I started taking Levaquin for UTI on June 25th. I've had recurring UTIs since 1998 and since then have been on macrobid, bactrim, and cipro. I still had some macrobid and bactrim left, so I took a dose before I went to the ER on June 25th. I waited four hours before they saw me, and when I told the doctor about the antibiotics I've been on, he concluded that they probably weren't working for me anymore. So he prescribed a 7-day round of Levaquin, once a day. It's now the 29th, and just yesterday I woke up with my feet aching and today I woke up with aching hands. I've also experienced the frequent urination, but assumed it was due to the UTI until I saw this site. I have three more pills left, and am having a hard time deciding whether I should finish them or not. I'm frustrated and desperate to end my recurring UTIs, as I've had issues with them for MANY years, but at the same time, I don't want to have more health problems added by taking Levaquin. It's like being a cancer patient, suffering the consequences of chemo/radiation. Sure, it'll kill some cancer cells, but it'll also damage your other organs. I lost my father that way. I don't want to go through the same thing with this UTI issue and the antibiotics I've been taking for years. Sometimes I just want to stop them altogether, and look for natural cures instead. I feel like it's done a lot of damage to me already. And every doctor I see (and I've seen about 12 by now) tells me the same thing, and just gives me a bottle of pills to "shut me up." I wish they would actually do tests that look internally (ultrasounds, cystoscopy) to determine what the actual problem is instead of stuffing me full of antibiotics. No one should be getting recurring UTIs this often.

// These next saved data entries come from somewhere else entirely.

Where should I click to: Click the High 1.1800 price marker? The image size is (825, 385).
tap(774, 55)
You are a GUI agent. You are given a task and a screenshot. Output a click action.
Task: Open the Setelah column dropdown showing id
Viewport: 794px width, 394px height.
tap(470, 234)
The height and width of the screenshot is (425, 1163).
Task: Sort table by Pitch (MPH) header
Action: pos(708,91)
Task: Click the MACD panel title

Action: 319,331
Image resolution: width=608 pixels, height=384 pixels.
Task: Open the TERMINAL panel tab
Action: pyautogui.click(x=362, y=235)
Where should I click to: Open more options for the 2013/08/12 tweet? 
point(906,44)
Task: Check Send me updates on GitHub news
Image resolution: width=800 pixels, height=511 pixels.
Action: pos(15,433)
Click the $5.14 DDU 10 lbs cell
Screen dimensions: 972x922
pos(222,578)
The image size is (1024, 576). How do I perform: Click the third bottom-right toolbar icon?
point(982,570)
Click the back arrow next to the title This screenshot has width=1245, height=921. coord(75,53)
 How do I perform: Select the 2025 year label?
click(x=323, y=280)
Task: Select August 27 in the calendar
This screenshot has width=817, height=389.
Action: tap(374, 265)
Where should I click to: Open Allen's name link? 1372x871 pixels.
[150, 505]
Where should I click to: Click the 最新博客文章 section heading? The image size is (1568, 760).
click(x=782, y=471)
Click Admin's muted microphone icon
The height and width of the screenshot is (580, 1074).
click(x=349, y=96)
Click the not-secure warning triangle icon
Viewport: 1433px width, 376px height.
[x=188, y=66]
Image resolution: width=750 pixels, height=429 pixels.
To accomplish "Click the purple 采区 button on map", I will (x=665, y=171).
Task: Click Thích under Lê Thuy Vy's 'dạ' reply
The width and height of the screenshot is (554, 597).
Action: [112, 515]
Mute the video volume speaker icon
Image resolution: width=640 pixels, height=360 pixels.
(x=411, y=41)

I have been taking Macrobid for almost a week and have Extreme nausea also and the worse case of Diarehea I have ever had in my life, I have lost 8 Lbs in a week. I have had very little sleep because even at night I am waking up to use the restroom between 5-8 times. I have tried to talk to my Dr but all the responce I get is that its a normal side effect and after a few days the side effects will deminish. Urgh! frustrating!!

I was prescribed 500mg once daily for 7 days for a UTI. At first I thought it was really good because I always react terribly with the weirdest of any possible side effect. In spite of digestive problems, I experienced none with Levaquin and that was simply amazing.

On the third day, I had a hint of bad taste. Nothing to concern me. On the fourth day, I took a niece to the movie and she leaned on mein a way that caused me to lean to my right , straining the left upper leg. The fifth day, the back of that left thigh was so stiff it was difficult to get out of bed, but I attributed it to the way I sat (though it seemed a bit much for that). The pain did not subside all day. I woke this morning and was so incredibly stiff that it was horribly painful to get out of bed. The pain had spread to an area about three times as large as what was hurting yesterday. It became so stiff while at work that I was barely able to walk. Getting out of my chair was excrutiating. It finally dawned on me to check side effects, and this is how I discovered that my notion that the Levaquin was the culprit was on target. By the time I left work, the pain has spread further and tonight it is even more intense, but my doctor has said not to take the remaining dose. I don't know yet whether the Levaquin did or didn't work for it's purpose because it also allowed for a secondary infection that is giving me some of the same problems. Now I am treating taking Macrobid again (which my digestive tract will not like) as well as treating the secondary infection. At this point, I don't know whether the pain in the left upper leg (all of it now, not just the back of the thigh) will get better on it's own or not. I'm keeping fingers crossed.